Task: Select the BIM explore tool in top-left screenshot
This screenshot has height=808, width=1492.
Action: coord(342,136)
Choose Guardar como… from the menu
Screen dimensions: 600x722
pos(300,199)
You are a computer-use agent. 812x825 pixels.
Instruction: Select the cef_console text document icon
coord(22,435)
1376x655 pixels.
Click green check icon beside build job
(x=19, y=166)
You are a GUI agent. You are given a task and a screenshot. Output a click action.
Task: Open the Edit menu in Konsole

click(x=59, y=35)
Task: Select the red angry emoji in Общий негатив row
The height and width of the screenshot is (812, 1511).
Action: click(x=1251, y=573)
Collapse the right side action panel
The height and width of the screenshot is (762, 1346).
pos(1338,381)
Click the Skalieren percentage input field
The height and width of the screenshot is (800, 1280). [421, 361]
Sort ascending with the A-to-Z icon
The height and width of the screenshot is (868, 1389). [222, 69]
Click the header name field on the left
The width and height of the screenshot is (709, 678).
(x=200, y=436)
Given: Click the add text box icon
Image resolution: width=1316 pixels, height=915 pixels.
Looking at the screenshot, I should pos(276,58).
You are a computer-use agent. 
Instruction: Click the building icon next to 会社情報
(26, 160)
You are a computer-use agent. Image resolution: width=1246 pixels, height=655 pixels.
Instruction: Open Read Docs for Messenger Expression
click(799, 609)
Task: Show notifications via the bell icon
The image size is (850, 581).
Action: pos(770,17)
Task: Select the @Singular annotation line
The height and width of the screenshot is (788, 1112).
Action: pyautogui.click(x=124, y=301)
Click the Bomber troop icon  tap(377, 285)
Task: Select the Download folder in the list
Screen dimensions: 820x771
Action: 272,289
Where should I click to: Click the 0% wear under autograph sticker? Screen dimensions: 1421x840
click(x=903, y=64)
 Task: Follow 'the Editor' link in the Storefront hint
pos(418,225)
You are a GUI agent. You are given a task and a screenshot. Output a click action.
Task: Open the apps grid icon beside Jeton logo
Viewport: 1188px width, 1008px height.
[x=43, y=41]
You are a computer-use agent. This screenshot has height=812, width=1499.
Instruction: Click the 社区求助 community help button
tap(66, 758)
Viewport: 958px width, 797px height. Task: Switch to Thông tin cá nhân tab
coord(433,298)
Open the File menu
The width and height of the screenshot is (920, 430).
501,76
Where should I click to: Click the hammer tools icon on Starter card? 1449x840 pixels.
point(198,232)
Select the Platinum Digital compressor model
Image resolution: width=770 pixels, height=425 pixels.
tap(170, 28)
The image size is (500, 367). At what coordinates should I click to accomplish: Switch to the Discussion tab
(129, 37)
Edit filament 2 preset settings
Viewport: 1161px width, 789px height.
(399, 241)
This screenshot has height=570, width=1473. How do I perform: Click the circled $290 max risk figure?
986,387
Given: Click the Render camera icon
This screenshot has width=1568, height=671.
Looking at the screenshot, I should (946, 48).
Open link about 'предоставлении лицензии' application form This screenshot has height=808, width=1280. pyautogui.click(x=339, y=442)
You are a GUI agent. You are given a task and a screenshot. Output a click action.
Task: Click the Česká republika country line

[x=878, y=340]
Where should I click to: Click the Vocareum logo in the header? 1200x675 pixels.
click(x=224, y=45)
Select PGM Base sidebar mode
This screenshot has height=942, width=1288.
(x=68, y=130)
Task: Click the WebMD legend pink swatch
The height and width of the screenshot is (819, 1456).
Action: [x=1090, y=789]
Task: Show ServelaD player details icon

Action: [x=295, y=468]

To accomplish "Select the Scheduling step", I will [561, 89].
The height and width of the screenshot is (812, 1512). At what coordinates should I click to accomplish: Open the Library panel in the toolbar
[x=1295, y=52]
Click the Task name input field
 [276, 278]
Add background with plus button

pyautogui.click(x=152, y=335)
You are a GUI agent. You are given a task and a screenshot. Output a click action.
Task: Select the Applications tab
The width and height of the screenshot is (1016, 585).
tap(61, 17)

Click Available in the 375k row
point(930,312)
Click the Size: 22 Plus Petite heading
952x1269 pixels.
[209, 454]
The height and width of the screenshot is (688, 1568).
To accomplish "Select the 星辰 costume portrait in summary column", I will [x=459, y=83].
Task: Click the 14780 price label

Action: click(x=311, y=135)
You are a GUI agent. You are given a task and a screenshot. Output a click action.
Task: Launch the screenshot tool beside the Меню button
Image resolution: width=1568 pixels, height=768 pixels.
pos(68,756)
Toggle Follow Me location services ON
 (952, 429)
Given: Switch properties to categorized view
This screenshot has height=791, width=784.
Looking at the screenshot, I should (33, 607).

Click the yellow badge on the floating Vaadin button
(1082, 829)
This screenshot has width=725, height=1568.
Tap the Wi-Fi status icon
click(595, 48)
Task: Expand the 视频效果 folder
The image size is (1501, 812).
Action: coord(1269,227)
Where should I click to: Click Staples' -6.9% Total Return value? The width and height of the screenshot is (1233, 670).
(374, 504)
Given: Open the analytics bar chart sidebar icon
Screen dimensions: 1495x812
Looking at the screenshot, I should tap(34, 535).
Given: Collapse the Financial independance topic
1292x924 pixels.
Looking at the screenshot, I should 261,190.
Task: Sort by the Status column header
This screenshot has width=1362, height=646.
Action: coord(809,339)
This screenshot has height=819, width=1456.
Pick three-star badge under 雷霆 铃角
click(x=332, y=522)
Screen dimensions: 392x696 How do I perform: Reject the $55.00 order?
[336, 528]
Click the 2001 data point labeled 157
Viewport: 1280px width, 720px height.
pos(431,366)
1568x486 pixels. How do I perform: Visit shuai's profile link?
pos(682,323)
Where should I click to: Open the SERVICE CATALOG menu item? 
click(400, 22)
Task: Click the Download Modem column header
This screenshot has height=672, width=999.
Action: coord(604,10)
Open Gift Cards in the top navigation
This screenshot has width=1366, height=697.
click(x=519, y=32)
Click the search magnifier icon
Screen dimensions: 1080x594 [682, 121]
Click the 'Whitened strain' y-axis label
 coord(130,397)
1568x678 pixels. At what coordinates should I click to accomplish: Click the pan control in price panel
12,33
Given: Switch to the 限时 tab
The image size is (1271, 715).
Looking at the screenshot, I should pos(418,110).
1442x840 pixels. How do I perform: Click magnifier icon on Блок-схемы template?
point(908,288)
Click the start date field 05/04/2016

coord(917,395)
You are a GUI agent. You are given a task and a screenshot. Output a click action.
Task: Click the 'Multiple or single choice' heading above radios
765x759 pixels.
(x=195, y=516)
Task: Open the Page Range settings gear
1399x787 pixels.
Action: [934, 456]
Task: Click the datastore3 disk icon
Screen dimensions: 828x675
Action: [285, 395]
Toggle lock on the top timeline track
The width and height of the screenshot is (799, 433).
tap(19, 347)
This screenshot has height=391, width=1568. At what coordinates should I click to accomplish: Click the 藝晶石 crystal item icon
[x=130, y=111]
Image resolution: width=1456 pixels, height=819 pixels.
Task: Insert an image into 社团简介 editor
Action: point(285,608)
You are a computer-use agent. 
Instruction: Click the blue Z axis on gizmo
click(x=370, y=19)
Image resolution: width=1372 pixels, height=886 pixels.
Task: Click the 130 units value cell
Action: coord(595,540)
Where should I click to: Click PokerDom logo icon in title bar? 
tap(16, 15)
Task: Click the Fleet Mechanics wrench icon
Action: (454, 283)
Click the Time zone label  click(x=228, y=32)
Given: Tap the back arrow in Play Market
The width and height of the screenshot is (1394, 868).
⁂
Copy the items exactly, from the line containing "You are a computer-use agent. 812x825 pixels." to the line containing "pos(1338,381)", including both of those lines.

- _RESULT_:
You are a computer-use agent. 812x825 pixels.
Instruction: Select the cef_console text document icon
coord(22,435)
1376x655 pixels.
Click green check icon beside build job
(x=19, y=166)
You are a GUI agent. You are given a task and a screenshot. Output a click action.
Task: Open the Edit menu in Konsole

click(x=59, y=35)
Task: Select the red angry emoji in Общий негатив row
The height and width of the screenshot is (812, 1511).
Action: click(x=1251, y=573)
Collapse the right side action panel
The height and width of the screenshot is (762, 1346).
pos(1338,381)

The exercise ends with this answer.